Chapter: Embedded Systems Design : Memory and performance trade-offs

Reducing the cost of memory access

Scenario 2 — Reducing the cost of memory access

The preceding scenario shows the delays that can be caused by accessing external memory. If the data is accessible from a local register the delay and thus the performance loss is greatly reduced and may be zero. If the data is in local on-chip memory or in an on-chip cache, the delay may only be a single cycle. If it is external DRAM, the delay may be nine or ten cycles. This demonstrates that the location of data can have a dramatic effect on any access delay and the resultant performance loss.

A good way of tackling this problem is to create a table with the storage location, its storage capability and speed of access in terms of clock cycles and develop techniques to move data be-tween the various locations so that it is available when the proces-sor needs it. For example, moving the data into registers compared to direct manipulation externally in memory can reduce the number of cycles needed, even when the saving and restoring of the register contents to free up the storage is taken into account.

Using registers

Registers are the fastest access storage resource available to the processor and are the smallest in size. As a result they are an extremely scarce resource which has to be used and managed carefully. The main problem is in deciding what information to store and when. This dilemma comes from the fact that there is frequently insufficient register space to store all the data all of the time. As a result, registers are used to store temporary values before updating main memory with a final result, to hold counter values for loop constructions and so on and for key important values. There are several approaches to doing this and exploiting their speed:

• Let the compiler do the work

Many compilers will take care of register management automatically for you when it is told to use optimisation techniques. For many applications that are written in a high level language such as C, this is often a good choice.

• Load and store to provide faster local storage

In this case, variables stored in external memory or on a stack are copied to an internal register, processed and then the result is written back out. With RISC processors that do not support direct memory manipulation, this is the only method of manipulating data. With CISC processors, such as the M68000 family, there is a choice. By writing code so that data is brought in to be manipulated, instead of using addressing modes that operate directly on external memory, the impact of slow memory access can be minimised.

• Declaring register-based variables

By assigning a variable to a register during its initial decla-ration, the physical access to the variable will be quicker. This can be done explicitly or implicitly. Explicit declara-tions use special attributes that the programmer uses in the declaration, e.g. reg. An implicit declaration is where the compiler will take a standard declaration such as global or static and implicitly use this to allocate a register if possible.

• Context save and restore

If more variables are assigned to registers than there are registers within the processor, the software may need to perform a full save and restore of the register set before using or accessing a register to ensure that these variables are not corrupted. This is an accepted process when multitasking so that the data of one task that resides in the processor registers is not corrupted. This procedure may need to be used at a far lower level in the software to prevent inadvertent register-based data corruption.

Using caches

Data and instruction caches work on the principle that both data and code are accessed more than once. The cache memory will store the information as it is fetched from the main memory so that any subsequent access is from the faster cache memory. This assumption is important because straight line code without branches, loops and so on will not benefit from a cache.

The size and organisation of the cache is important because it determines the efficiency of the overall system. If the program loops will fit into the cache memory, the fastest performance will be realised and the whole of the external bus bandwidth will be available for data movement. If the data cache can hold all the data structures, then the data access will be the fastest possible. In practice, the overall performance gain is less than ideal because inevitably access to the external memory will be needed either to fetch the code and data the first time around, when the cache is not big enough to contain all the instructions or data, or when the external bus must be used to access an I/O port where data cannot be cached. Interrupts and other asynchronous events will also compete for the cache and can cause instructions and data that has been cached prior to the event to be removed, thus forcing external memory accesses when the original program flow is continued.

■ ■ ■ ■

Parts of the exercise:
a - Quote the memory access passage word for word, starting at "Using caches" and ending at "from a cache.".
b - Name every approach to using registers that the memory access passage lists under its "Using registers" heading.
The lines after this point come from a separate source.

Information shown:
■ ■ ■ ■

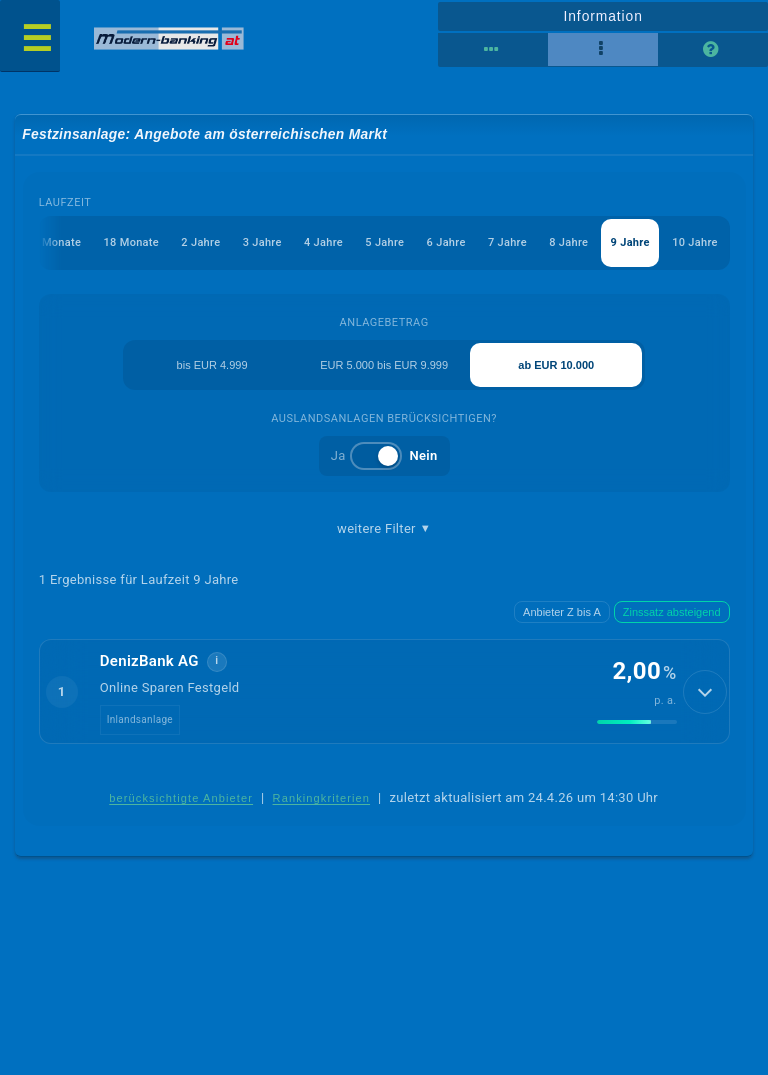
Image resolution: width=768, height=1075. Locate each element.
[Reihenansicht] (493, 50)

■ ■ ■ ■

Solved tasks:
a -
Using caches

Data and instruction caches work on the principle that both data and code are accessed more than once. The cache memory will store the information as it is fetched from the main memory so that any subsequent access is from the faster cache memory. This assumption is important because straight line code without branches, loops and so on will not benefit from a cache.

b -
- Let the compiler do the work
- Load and store to provide faster local storage
- Declaring register-based variables
- Context save and restore